Upshot was, I took him in as a Prisoner Of War. He was, after all, the enemy. It would've seemed worse by far, to me, to have let him go free than to have knocked him off. Do that and I'd likely only end up killing him in the spring or summer anyway. Besides which, I'm far from a teenage kiddie with everything to prove to everyone. I have my own mind and that mind said to do as I did.

So it was he came to be transferred to my Larsen Trap (For a bloody good article on these things, which I just happened to stumble across, go have a look at this; Larsen Traps)

I set the trapping compartments, more or less as a matter of course. But, also to see what might happen. See, most people consider there to be a 'season' for Larsen trapping magpies. Spring and summer. I fancied trying out a little experiment.

Guess what? I had another one in days! I left that one in the trap too. Gave it a water drinker and started feeding them both their daily ration of a slightly less than golf ball sized portion of fresh, minced beef.


Then, sadly, inside a week my first one died. I suspect it was the shock of his mode of capture. Perhaps he'd sustained some physical injury that didn't show? Anyway, he fell off his perch, poor old thing. So I transferred the newer bird to the decoy section and got on with my life. For a couple of days or so. Then I caught another!

Now, let me tell ye; There's something rather endearing about these intelligent and soon to become trusting little birds. Take them out of the wider environment and what are they? Gone is the infuriating vision of merciless nest robbers. There's no primal challenge of the sly and sneaking target. They become, I can assure ye, just rather pretty and amusing little things wh
o want nothing more than their breakfast each and every day.

Just to underline here; Magpies like to eat meat. It's the best - if not only - way we can provide their 'natural' diet (unless we intend to go about catching bugs and grubs for them on a gargantuan scale of time and effort!) Furthermore, they Must be fed Every Single Day, without fail. Miss a day? Bird dies. Simple as that.

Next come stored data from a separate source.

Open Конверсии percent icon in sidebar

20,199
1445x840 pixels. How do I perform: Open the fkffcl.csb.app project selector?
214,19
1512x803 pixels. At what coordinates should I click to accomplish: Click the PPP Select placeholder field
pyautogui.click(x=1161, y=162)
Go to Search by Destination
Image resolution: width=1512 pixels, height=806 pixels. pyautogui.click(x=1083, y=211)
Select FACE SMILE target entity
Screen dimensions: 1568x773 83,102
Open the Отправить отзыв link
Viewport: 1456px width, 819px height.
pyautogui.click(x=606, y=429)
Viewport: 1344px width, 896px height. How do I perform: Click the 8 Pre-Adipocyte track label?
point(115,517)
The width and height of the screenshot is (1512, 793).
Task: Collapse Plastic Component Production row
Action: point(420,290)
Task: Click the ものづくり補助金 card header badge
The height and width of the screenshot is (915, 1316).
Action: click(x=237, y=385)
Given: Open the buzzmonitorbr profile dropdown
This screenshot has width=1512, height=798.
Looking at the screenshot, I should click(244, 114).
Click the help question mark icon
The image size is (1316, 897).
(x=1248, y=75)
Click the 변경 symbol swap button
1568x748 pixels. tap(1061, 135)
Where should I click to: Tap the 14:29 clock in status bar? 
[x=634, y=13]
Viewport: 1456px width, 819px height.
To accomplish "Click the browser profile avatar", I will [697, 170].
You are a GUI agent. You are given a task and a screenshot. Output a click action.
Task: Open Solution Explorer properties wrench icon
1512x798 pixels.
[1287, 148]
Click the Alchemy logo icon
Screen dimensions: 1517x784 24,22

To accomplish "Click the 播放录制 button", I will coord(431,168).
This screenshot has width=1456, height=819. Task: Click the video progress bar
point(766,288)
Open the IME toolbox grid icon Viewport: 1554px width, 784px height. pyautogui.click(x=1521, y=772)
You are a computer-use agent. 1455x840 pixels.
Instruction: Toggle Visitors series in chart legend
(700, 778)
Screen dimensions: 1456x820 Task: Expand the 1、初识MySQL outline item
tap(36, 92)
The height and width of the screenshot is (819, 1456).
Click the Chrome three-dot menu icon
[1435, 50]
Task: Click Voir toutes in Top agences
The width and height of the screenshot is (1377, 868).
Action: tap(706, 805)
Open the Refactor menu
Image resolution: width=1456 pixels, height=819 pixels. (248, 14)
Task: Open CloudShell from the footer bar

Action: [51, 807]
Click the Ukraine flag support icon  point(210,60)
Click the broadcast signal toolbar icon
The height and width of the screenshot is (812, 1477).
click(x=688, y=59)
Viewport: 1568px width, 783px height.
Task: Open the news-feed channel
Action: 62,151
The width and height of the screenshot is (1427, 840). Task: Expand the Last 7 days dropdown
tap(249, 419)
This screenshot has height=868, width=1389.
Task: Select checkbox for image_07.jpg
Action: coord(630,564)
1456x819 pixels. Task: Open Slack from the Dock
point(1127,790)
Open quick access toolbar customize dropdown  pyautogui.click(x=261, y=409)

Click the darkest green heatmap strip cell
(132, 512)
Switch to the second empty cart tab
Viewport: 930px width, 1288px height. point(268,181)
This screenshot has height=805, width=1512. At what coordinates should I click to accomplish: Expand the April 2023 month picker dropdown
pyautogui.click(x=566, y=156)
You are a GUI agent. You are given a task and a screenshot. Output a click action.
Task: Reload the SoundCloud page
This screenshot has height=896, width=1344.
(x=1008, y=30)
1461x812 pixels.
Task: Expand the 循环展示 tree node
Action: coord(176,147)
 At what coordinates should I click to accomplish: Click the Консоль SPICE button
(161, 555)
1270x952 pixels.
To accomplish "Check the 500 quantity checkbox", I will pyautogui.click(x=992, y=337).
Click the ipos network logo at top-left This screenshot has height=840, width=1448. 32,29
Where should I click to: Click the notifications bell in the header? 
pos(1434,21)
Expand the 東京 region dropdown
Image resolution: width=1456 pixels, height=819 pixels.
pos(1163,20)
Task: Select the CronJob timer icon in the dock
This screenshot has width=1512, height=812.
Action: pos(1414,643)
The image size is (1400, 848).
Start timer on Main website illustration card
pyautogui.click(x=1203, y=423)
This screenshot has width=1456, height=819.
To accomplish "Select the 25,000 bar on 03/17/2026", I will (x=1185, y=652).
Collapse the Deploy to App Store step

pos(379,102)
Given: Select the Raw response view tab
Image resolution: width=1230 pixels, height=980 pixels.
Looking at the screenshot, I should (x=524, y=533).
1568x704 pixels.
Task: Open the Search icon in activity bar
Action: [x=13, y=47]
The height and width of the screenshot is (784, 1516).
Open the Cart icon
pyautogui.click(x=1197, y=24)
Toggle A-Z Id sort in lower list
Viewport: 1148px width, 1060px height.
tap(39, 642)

I've also gone to extreme lengths to keep them protected from the prevailing elements. The trap is wrapped up against the winds and rains. But I've fitted a perspex sheet to the sunny side, so they can enjoy the light, without the rougher weather getting to them. They can't go hide in a birch tree, after all.

So, anyway, there they are. Hopping about in their Larsen Trap, up on my flat porch roof. They've been there for months now and are perfectly happy. They haven't a care in the world and they don't need to work for a living, nor fear being shot as they try to do so. And I'm honestly rather fond of them too. Every day I come up my ladder calling, " Hullo, birds!
Here's ye breakfast. " And I check them over as I pop their balls of beef in for them. I'd miss it, if anything happened to them.

Of course, I dare say some of ye may be sitting there thinking; " Oh, come on, Ditch! Ye say ye fond of them, yet ye committing them to a dreary life inside a pokey little Larsen Trap?! " Fair point. Only ye see, I've been busy. Extremely busy. I've had a seemingly endless stream of things to do around here. But now I'm working my way through my 'next jobs'.